Task prompt
Write out the data below exactly as given, without any of its pictures.
____ The data
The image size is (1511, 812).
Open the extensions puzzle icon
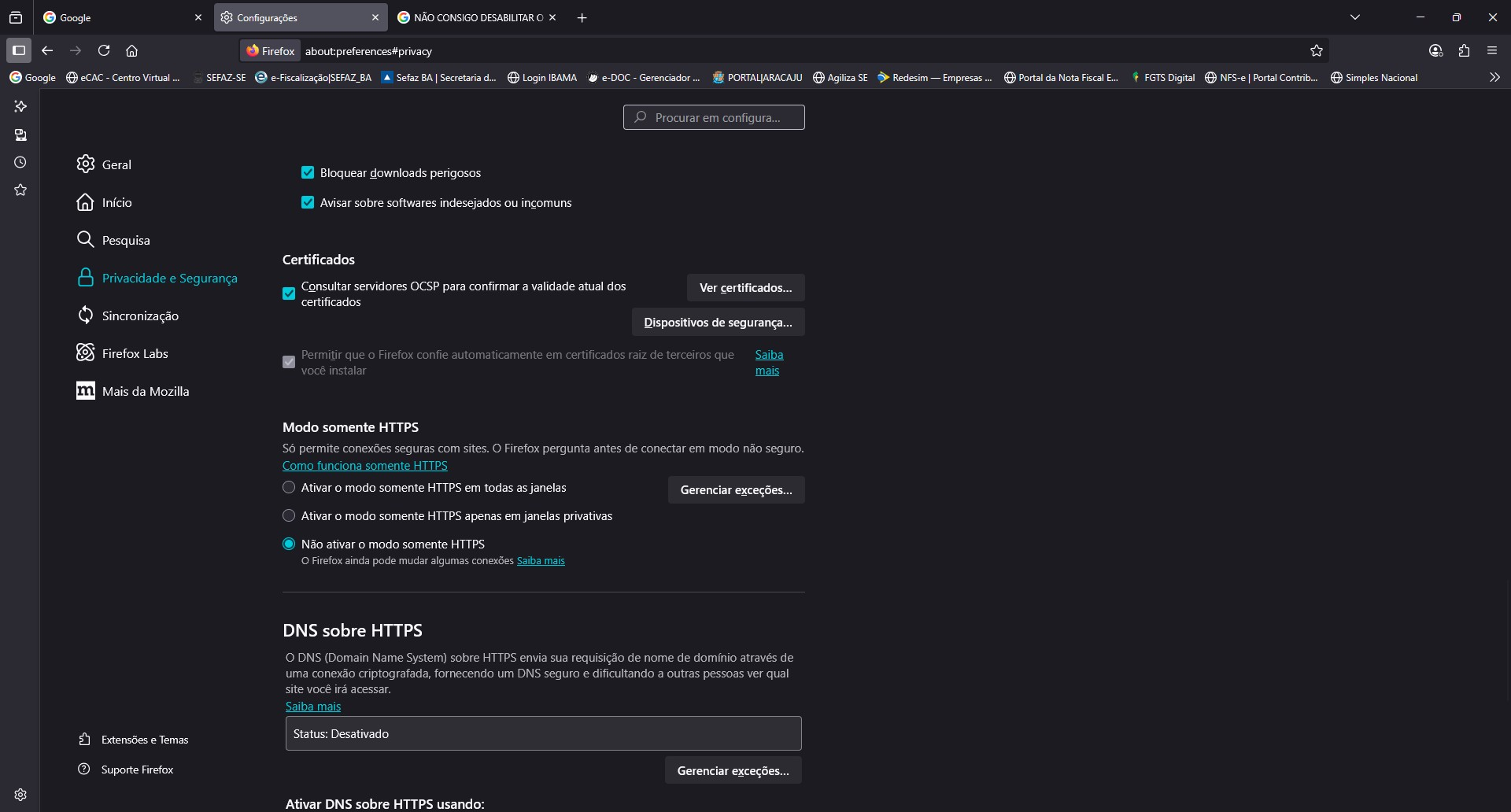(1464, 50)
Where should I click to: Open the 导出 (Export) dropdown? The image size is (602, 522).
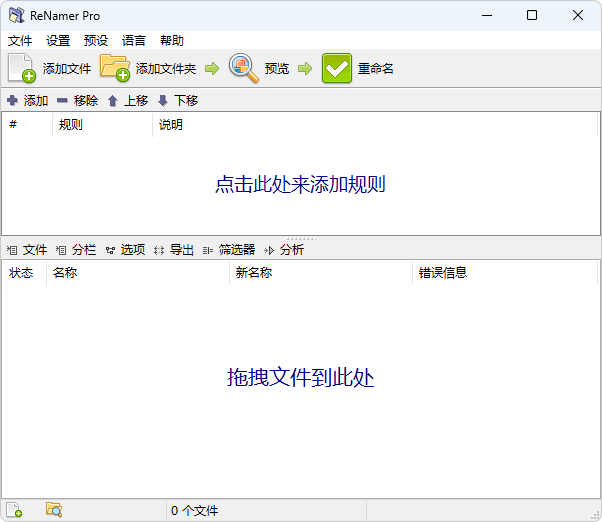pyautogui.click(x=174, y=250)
________
Task result
The image size is (1511, 812).
Open the extensions puzzle icon
(1464, 50)
Where should I click to: Open the 导出 (Export) dropdown? The image size is (602, 522).
pyautogui.click(x=174, y=250)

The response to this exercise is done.